# D-Cinema and ISCO



## Mark Techer (Jan 17, 2008)

Sorry I don't have any images at this time, but I thought I would just share this anyway - Yesterday, I got see the almightly ISCO lens. This lens is not the ISCO III, but is the same size. Where it differs is the fact that it is 1.25x, not 1.33x as the ISCO III is. The reason it is 1.25x is becuase this lens is designed to work with the BARCO 3 Chip DLP D-Cinema projector which is 2064 x 1080 (1.91:1), not the traditonal 1920 x 1080 (1.78:1). 

However, when used wih a 1.25:1 lens, the image becomes 2.37:1...

The lens was huge, at 6" or 150mm diameter, and heavy at about 22 pounds or 10KG. 

I am hoping to be involved in the installation of this beast, as it currently sits in its shipping carton.

Very cool...

Mark


----------



## Prof. (Oct 20, 2006)

Man..that's one heavy lens!!..I wouldn't want to be lifting it up and down, as many times as I do with the Aussiemorphic lens..:whew:

Mark..Do you know how many elements that ISCO lens has?


----------



## Mike P. (Apr 6, 2007)

I'm also curious what the lens cost. I can't seem to find it on their website.


----------



## Mark Techer (Jan 17, 2008)

That lens is probably the same as the ISCO III in regards to pricing where the ISCO III can be had for about $6K USD. I believe they both have 4 elements and one very precise alignment system - the alloy case...

Mark


----------



## Prof. (Oct 20, 2006)

■ **Listed entries**:

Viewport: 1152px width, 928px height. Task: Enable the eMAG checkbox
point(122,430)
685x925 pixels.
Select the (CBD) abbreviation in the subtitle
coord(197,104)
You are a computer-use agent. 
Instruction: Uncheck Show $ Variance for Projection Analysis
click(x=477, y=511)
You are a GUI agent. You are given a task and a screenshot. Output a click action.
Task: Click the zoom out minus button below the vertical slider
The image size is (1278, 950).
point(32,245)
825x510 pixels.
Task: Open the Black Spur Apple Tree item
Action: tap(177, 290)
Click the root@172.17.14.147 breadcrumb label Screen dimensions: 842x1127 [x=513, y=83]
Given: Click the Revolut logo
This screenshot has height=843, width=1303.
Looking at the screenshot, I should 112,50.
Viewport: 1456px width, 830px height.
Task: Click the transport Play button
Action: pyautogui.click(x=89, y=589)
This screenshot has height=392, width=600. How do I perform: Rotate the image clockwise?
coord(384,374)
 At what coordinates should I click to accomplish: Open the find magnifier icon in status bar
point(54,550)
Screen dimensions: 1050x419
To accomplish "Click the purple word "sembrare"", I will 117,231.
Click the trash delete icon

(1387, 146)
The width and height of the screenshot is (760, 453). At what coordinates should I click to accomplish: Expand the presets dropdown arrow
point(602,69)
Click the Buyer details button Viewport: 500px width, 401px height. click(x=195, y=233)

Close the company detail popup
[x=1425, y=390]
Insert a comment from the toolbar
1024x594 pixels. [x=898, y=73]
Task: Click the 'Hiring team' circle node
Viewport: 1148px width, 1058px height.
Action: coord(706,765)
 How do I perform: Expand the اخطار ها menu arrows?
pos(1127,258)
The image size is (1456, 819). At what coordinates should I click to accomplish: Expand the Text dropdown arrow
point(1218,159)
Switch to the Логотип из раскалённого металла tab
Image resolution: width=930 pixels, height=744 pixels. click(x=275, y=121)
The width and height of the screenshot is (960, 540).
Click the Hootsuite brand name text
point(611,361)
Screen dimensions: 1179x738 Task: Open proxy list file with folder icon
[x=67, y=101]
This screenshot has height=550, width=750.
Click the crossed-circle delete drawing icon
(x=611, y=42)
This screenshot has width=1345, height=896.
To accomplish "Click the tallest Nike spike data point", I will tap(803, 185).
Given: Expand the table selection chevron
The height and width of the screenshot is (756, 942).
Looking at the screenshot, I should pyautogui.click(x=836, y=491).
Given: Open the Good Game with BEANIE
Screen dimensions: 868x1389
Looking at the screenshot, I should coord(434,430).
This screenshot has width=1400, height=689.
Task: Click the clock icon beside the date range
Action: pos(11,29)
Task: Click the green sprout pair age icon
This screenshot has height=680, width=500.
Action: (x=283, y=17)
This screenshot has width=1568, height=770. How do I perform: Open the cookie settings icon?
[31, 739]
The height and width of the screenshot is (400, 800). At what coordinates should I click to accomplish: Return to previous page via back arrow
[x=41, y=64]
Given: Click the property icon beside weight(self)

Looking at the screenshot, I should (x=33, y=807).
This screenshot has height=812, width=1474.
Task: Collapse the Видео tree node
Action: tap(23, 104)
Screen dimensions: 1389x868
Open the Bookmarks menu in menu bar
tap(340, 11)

■ **Exercise goal**:
Condense the paragraph of the D-Cinema and ISCO thread that begins "Sorry I don't have any images" into a short bulleted list that keeps its main facts.

■ **Answer to the task**:
- No images are available, but the poster saw the ISCO lens yesterday.
- It is not the ISCO III, though it is the same size.
- It is 1.25x rather than the ISCO III's 1.33x.
- The 1.25x factor suits the BARCO 3 Chip DLP D-Cinema projector it was designed for, which is 2064 x 1080 (1.91:1) rather than the traditional 1920 x 1080 (1.78:1).